Czarne krzyże na pancerzach wyłaniające się z nocnych ciemności budzą jak najgorsze skojarzenia. Głośne komendy po niemiecku i ciche szwargotanie żołnierzy w niemieckich mundurach – mogą wywołać ciarki. Chrzęst czołgowych gąsienic na drodze prowadzącej przez polsko-niemiecką granicę to przecież koszmar. A jednak kolumnę ubezpiecza polska żandarmeria wojskowa, a niemieccy czołgiści to sojusznicy. Przyjechali ćwiczyć obronę terytorium NATO, więc również Polski. Celem jest poligon w Świętoszowie, po niemiecku Neuhammer.
Czytaj także: Wojsko dostało rozkaz. Oszczędzać!
Alarm
Wszystko zaczęło się tydzień wcześniej. Siły szybkiego reagowania NATO, w tym roku dowodzone i obsadzone głównie przez Niemców, dostały rozkaz alarmowego wyjścia na polski poligon. 9. brygada pancerna stacjonuje aż w Munster, w dolnej Saksonii, między Hamburgiem i Hanowerem. Daleko. Ale natychmiastowa gotowość oznacza, że pierwszy batalion kilkuset żołnierzy i przyczółek dowodzenia wraz z łącznością ma być na miejscu w 48 godzin – gdziekolwiek w promieniu 6 tys. km od Brukseli. Reszta ośmiotysięcznej „szpicy” ma na to kolejne pięć dni. Teorię trzeba sprawdzać i od tego są ćwiczenia Noble Jump, w tym roku przeprowadzone w Polsce.
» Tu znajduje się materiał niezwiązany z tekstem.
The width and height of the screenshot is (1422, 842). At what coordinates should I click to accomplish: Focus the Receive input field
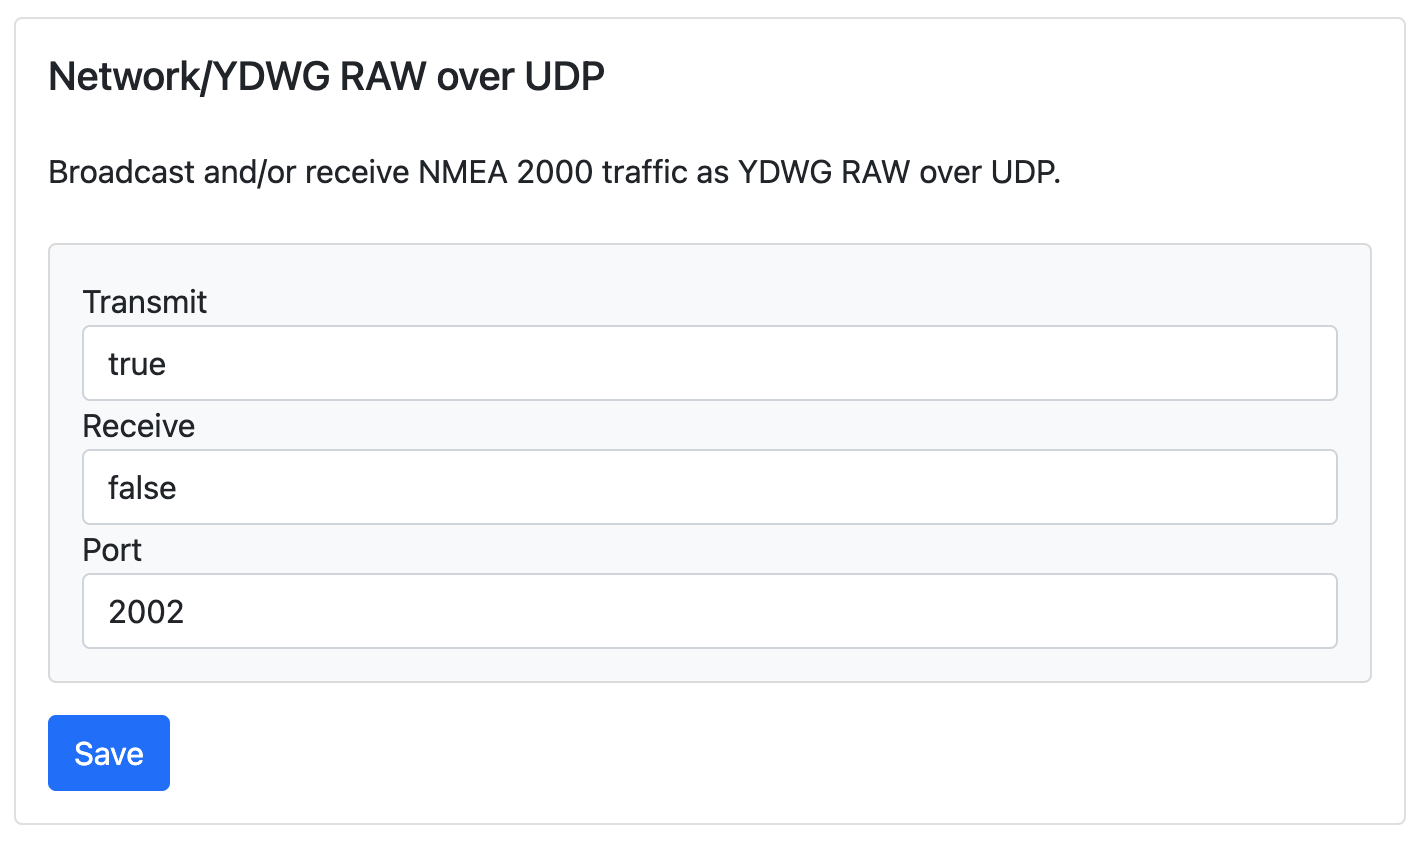pyautogui.click(x=709, y=487)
W Muster 9. brygada załadowała czołgi i transportery opancerzone na kolejowe platformy, a resztę sprzętu do niemal tysiąca ciężarówek i innych pojazdów. W tym samym czasie z krajów wspierających Niemcy w tegorocznej rotacji „szpicy” – Norwegii i Holandii – wyruszyły osobne transporty: morzem, koleją, drogami, samolotami.